+++ Document passage +++
Ultrastructural studies have shed light on the features of the pancreatic ε cells. They have a round or ovoid shape with occasional cytoplasmic extensions. Their small and spherical granules vary in electron density and show some similarity to α-cell granules (7, 19). Single-cell studies reported a small number of ε cells (13, 20), but detailed information regarding the human pancreatic ε-cell transcriptome is not available. Instead, comparable knowledge has originated from purified gastric ghrelin cells or immortalized cell lines derived from ghrelinomas in the stomach [stomach-derived ghrelinoma (SG-1), mouse ghrelinoma 3 (MGN3-1)] and pancreas [pancreas-derived ghrelinoma (PG-1)] (21–27). In this study, we have obtained the transcriptome of adult human ε cells from 12 nondiabetic donors through a large-scale RNA sequencing effort of single human islet cells. We report on the genes enriched in ε cells when compared with the other endocrine islet cell types as well as the expression of transcription factors, cell surface receptors, and genes pertaining to metabolic pathways.

Materials and Methods

Human islets

Human islets were obtained (Prodo Laboratories) from 12 nondiabetic donors. Donor information and procedure for islet processing have been described previously (28, 29). Briefly, islet samples from each donor were processed independently as they became available. After receipt, islets were cultured overnight followed by enzymatic dissociation and filtering. Afterward, cells were immediately loaded on a Chromium Single Cell Instrument (10X Genomics) and sequenced. Their viability was assessed using trypan blue staining (91.2 ± 3.3% cell viability; n = 12). An online repository contains relevant donor information (30).

RNA fluorescence in situ hybridization of dissociated islet cells

Cytospin was used to place dissociated islet cells into slides. Afterward, cells were fixed in 10% formalin for 35 minutes, followed by permeabilization and hybridization with mRNA probes (GHRL, INS, GCG, PPY, and SST) per the manufacturer’s instructions (Advanced-Cell Diagnostics). Signal was amplified using a fluorescent kit and detected using a microscope slide scanner (Zeiss Axio-Scan.ZI). An RNA fluorescence in situ hybridization analysis module from HALO software (Indica Laboratories) was performed to determine the intensity of the signal followed by quantification analysis.
+++
> **Tasks to carry out**
1) In the passage on pancreatic ε cells, for how long were the dissociated islet cells fixed in 10% formalin?
2) From the passage on pancreatic ε cells, copy the portion starting with "Materials and Methods" and going on through "donor information (30).".
+++ Extracted entries +++
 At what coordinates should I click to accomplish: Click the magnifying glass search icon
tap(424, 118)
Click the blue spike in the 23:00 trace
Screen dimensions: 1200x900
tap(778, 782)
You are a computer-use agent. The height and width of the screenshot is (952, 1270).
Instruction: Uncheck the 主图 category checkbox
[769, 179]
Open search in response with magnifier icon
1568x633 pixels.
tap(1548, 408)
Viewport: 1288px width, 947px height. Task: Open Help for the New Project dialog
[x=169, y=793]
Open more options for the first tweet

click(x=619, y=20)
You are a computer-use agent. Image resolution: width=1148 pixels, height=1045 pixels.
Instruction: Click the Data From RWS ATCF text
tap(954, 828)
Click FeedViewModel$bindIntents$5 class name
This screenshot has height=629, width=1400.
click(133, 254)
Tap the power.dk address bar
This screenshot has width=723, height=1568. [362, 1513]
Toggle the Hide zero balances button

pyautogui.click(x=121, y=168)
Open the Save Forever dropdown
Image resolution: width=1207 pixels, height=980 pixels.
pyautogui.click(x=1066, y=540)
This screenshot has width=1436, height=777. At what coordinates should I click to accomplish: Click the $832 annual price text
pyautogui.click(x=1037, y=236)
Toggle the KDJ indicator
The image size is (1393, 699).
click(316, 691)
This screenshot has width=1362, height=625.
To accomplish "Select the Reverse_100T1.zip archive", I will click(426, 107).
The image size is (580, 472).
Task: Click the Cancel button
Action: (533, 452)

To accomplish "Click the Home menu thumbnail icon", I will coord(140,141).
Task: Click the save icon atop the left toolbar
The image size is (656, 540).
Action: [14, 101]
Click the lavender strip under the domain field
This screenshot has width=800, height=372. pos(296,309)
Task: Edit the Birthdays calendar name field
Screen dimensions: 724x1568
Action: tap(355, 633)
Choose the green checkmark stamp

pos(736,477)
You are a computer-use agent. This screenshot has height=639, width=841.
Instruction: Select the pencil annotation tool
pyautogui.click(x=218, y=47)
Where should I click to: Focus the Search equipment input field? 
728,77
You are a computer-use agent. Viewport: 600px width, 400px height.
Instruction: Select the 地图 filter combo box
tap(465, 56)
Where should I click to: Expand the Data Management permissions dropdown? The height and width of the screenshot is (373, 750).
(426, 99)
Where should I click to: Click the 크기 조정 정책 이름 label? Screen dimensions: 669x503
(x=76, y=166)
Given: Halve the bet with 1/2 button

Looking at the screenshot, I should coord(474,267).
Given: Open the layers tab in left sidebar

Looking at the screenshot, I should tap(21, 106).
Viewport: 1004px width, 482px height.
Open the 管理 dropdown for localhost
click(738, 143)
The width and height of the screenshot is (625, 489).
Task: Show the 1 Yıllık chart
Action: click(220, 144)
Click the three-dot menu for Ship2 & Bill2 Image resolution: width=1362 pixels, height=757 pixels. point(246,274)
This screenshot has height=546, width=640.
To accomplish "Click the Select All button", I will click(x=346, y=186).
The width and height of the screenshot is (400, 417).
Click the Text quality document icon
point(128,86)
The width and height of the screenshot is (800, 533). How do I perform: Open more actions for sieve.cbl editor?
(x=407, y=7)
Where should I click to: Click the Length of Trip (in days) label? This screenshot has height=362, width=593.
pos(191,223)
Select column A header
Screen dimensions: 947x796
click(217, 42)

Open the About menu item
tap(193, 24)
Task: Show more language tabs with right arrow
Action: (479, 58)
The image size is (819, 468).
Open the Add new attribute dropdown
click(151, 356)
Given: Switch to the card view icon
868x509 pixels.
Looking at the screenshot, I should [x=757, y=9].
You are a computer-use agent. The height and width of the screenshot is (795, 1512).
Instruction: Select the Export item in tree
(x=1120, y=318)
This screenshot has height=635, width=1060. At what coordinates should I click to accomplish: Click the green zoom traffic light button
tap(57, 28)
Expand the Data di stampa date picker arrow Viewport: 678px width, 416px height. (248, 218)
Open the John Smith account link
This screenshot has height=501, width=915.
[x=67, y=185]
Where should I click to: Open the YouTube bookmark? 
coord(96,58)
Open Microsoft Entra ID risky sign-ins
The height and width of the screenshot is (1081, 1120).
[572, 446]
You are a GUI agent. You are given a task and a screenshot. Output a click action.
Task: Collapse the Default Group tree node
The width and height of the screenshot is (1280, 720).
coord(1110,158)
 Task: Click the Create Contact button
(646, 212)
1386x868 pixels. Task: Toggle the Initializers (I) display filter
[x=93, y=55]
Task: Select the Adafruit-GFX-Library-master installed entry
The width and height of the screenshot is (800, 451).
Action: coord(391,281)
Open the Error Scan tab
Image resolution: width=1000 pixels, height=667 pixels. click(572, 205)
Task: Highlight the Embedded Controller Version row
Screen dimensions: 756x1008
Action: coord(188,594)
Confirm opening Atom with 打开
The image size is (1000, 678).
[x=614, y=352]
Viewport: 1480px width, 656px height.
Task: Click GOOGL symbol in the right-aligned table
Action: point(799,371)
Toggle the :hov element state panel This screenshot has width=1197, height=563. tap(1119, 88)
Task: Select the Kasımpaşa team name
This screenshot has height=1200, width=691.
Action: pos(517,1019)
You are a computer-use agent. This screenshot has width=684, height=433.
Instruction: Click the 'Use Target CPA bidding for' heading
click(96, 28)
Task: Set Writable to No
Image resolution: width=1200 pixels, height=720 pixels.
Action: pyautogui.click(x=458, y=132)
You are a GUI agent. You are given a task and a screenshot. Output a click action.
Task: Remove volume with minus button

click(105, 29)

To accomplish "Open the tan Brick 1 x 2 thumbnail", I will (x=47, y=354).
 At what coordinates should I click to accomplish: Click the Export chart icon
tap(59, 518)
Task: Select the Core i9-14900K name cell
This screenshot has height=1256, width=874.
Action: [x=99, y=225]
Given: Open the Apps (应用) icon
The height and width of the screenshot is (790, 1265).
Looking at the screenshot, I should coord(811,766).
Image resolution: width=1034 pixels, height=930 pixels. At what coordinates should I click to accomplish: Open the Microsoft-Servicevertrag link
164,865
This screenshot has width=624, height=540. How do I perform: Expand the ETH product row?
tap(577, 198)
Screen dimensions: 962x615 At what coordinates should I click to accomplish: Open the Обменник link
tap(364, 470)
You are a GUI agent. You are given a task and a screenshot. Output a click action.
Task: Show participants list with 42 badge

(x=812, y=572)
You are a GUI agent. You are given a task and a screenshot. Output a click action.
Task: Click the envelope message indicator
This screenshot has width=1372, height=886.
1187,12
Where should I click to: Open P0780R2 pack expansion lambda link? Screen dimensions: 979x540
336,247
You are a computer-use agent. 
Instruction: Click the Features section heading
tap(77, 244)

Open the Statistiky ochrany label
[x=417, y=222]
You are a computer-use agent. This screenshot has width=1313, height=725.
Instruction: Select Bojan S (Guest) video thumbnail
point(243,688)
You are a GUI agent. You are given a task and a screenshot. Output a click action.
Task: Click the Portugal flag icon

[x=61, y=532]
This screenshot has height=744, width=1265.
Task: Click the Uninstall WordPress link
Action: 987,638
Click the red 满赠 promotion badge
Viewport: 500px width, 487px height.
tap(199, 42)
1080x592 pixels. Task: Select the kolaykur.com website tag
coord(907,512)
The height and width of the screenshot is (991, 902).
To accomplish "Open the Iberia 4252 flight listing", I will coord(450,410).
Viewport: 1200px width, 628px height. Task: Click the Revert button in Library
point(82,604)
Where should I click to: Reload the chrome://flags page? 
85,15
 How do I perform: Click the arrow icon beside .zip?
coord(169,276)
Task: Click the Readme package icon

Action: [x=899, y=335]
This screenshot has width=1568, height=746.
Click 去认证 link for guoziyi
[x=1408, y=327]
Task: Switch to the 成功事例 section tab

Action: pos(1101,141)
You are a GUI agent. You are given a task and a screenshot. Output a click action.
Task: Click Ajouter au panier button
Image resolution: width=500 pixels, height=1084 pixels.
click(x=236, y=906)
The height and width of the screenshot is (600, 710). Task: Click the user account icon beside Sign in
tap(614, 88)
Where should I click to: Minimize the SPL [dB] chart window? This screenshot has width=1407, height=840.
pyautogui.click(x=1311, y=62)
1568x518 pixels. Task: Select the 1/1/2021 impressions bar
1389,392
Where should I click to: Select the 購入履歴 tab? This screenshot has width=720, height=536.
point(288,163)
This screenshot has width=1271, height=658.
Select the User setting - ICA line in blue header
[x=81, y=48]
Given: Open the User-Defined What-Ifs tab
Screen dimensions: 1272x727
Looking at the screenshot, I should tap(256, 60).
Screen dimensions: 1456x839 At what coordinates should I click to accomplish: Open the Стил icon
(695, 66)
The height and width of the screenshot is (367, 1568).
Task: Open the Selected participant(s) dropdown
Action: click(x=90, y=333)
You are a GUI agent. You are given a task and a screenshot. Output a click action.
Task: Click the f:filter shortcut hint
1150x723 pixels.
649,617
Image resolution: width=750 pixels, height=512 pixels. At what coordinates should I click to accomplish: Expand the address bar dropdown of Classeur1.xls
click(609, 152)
+++
> **Task responses**
1) 35 minutes.

2)
Materials and Methods

Human islets

Human islets were obtained (Prodo Laboratories) from 12 nondiabetic donors. Donor information and procedure for islet processing have been described previously (28, 29). Briefly, islet samples from each donor were processed independently as they became available. After receipt, islets were cultured overnight followed by enzymatic dissociation and filtering. Afterward, cells were immediately loaded on a Chromium Single Cell Instrument (10X Genomics) and sequenced. Their viability was assessed using trypan blue staining (91.2 ± 3.3% cell viability; n = 12). An online repository contains relevant donor information (30).